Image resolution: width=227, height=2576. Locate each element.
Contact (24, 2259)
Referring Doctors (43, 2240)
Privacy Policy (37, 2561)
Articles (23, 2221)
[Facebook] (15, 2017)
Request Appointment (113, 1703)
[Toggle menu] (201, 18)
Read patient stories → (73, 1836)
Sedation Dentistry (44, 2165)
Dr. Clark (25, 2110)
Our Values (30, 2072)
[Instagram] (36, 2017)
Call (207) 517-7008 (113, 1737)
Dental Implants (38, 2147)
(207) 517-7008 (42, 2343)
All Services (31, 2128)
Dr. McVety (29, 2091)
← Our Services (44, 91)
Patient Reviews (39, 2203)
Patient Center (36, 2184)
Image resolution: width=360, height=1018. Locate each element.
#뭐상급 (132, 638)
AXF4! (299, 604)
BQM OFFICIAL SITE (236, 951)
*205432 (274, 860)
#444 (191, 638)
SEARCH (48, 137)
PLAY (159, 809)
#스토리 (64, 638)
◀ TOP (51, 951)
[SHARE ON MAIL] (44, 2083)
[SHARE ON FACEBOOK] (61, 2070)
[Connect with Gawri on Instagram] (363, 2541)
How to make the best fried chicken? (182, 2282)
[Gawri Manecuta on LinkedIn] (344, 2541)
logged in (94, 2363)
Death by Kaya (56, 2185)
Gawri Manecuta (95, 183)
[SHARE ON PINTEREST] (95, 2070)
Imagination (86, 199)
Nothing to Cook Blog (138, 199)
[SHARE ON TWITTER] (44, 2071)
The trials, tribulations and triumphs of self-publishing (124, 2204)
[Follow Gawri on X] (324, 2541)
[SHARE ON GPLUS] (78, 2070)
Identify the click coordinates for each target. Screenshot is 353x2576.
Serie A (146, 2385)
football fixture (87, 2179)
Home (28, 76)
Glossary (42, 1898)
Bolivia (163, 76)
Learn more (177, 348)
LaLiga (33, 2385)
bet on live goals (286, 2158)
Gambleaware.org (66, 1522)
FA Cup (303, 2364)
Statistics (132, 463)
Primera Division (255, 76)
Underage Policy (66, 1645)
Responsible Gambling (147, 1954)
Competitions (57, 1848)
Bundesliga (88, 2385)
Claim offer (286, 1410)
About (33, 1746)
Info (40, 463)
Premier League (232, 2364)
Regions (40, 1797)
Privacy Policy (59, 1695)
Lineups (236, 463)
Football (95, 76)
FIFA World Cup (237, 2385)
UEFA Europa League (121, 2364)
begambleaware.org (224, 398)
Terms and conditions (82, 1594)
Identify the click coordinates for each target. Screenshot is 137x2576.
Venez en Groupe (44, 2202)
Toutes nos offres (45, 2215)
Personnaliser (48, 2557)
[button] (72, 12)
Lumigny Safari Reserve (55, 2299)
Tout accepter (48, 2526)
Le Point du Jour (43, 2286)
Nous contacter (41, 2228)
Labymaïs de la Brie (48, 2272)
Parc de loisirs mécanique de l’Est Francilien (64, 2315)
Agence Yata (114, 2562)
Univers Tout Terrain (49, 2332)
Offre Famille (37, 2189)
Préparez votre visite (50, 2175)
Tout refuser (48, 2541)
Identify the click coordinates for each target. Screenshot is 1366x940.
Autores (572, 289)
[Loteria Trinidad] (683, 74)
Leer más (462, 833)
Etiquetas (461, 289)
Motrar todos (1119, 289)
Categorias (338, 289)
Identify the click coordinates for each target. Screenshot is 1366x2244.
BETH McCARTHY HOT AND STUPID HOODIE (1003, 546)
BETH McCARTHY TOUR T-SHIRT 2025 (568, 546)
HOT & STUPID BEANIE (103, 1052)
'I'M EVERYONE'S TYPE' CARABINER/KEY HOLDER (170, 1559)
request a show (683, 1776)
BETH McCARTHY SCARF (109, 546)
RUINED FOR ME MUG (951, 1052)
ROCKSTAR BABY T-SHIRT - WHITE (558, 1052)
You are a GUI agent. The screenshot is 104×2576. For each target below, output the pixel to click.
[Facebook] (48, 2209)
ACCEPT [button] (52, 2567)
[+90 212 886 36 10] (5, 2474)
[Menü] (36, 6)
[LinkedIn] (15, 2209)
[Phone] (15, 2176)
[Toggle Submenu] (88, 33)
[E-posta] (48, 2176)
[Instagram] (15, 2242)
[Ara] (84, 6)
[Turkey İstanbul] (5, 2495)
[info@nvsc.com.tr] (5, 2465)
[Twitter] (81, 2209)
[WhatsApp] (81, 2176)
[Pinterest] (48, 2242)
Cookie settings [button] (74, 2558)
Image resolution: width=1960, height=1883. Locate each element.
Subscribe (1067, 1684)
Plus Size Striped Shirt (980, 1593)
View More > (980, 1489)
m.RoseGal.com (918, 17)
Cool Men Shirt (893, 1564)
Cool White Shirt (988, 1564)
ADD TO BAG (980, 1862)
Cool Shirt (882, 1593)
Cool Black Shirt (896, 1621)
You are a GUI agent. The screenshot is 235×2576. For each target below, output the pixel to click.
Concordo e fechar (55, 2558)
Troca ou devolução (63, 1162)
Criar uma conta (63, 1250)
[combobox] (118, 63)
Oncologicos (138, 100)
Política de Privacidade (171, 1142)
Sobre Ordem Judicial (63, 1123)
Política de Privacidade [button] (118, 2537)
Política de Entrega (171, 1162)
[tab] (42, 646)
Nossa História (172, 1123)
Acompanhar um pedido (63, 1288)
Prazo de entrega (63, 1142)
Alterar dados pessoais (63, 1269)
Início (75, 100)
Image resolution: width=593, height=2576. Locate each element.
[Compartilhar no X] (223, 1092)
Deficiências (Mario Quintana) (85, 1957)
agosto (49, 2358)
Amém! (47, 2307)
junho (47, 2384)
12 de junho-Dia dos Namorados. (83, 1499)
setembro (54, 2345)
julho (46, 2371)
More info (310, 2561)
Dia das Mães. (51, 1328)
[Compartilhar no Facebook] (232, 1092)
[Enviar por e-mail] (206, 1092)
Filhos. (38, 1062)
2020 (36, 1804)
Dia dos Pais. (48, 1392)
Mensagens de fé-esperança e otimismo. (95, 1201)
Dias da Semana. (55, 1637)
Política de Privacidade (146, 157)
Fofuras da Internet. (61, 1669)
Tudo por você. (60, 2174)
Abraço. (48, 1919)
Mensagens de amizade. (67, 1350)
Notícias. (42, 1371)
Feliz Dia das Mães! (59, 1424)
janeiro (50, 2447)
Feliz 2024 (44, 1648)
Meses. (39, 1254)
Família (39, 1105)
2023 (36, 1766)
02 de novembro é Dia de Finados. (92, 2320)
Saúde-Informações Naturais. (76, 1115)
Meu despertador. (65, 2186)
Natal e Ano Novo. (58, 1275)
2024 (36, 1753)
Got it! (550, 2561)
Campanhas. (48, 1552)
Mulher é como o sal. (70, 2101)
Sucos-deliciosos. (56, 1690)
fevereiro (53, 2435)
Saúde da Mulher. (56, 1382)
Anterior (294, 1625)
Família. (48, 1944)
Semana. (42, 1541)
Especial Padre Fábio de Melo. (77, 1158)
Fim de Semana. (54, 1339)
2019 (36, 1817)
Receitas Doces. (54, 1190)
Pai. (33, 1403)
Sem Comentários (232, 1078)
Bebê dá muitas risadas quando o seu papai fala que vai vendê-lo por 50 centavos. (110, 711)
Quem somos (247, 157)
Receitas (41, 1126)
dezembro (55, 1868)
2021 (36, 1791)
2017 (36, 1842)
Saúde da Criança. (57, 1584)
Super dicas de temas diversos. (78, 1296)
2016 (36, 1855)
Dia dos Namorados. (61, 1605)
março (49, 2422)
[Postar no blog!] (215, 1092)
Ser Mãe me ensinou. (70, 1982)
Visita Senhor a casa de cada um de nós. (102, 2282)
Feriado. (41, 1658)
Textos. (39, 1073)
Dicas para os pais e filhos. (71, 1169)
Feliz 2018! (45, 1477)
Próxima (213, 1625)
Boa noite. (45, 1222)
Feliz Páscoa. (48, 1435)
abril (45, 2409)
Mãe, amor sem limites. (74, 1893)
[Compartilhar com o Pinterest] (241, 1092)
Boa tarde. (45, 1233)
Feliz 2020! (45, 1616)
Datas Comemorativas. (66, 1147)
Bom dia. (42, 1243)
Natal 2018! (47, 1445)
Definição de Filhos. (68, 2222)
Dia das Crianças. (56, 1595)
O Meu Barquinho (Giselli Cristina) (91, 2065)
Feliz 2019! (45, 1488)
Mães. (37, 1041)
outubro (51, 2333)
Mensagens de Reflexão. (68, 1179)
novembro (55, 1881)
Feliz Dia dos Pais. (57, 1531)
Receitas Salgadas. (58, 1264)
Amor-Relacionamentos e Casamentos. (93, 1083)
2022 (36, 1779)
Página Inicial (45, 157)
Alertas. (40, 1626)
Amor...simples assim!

☆ ☆ ☆ ☆

■ **YOUR ASSIGNMENT**:
The required output is the stretch of entries above from the line containing "begambleaware.org (224, 398)" through the line containing "Screenshot is 1366x940.", reproduced exactly.

■ **THE ANSWER**:
begambleaware.org (224, 398)
Terms and conditions (82, 1594)
Identify the click coordinates for each target. Screenshot is 137x2576.
Venez en Groupe (44, 2202)
Toutes nos offres (45, 2215)
Personnaliser (48, 2557)
[button] (72, 12)
Lumigny Safari Reserve (55, 2299)
Tout accepter (48, 2526)
Le Point du Jour (43, 2286)
Nous contacter (41, 2228)
Labymaïs de la Brie (48, 2272)
Parc de loisirs mécanique de l’Est Francilien (64, 2315)
Agence Yata (114, 2562)
Univers Tout Terrain (49, 2332)
Offre Famille (37, 2189)
Préparez votre visite (50, 2175)
Tout refuser (48, 2541)
Identify the click coordinates for each target. Screenshot is 1366x940.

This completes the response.